(The input Opens)

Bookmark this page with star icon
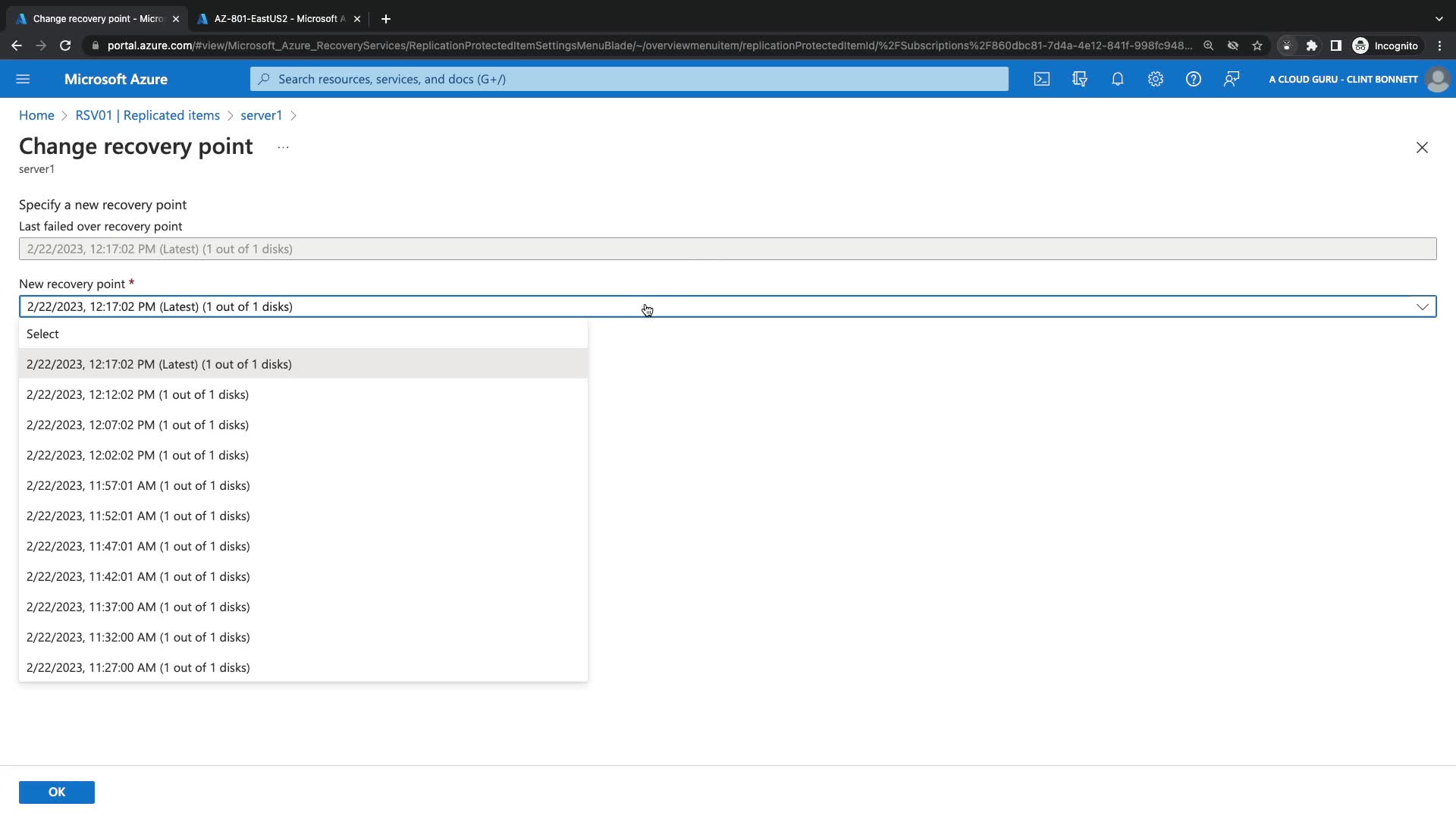Viewport: 1456px width, 819px height. click(1257, 46)
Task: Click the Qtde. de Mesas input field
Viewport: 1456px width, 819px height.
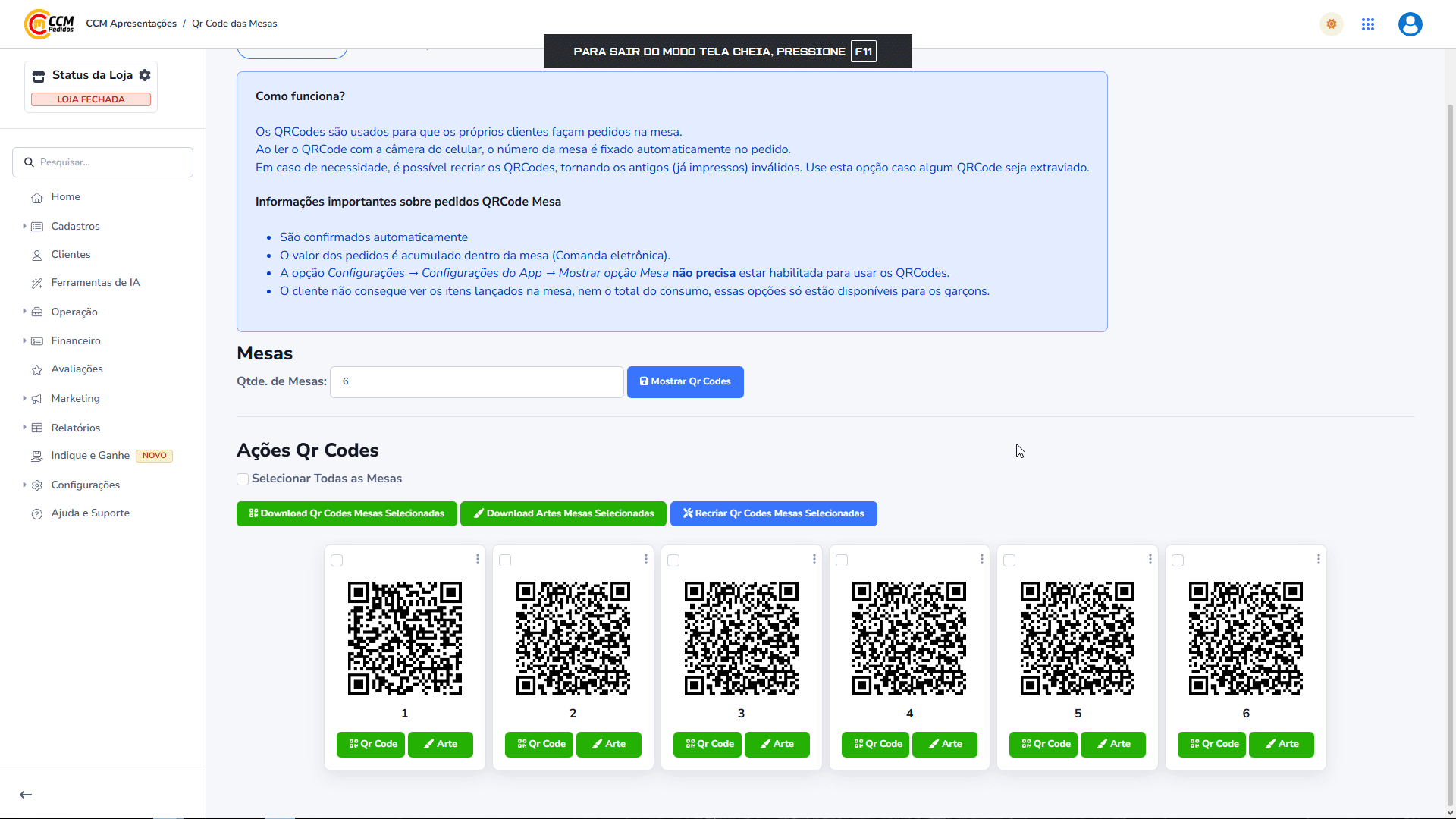Action: (476, 381)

(The input Closes)

▸ Work order: Using the records above, output an exact copy without any pictures.

▸ Exercise solution:
Bookmark this page with star icon
Viewport: 1456px width, 819px height. click(1257, 46)
Task: Click the Qtde. de Mesas input field
Viewport: 1456px width, 819px height.
Action: (476, 381)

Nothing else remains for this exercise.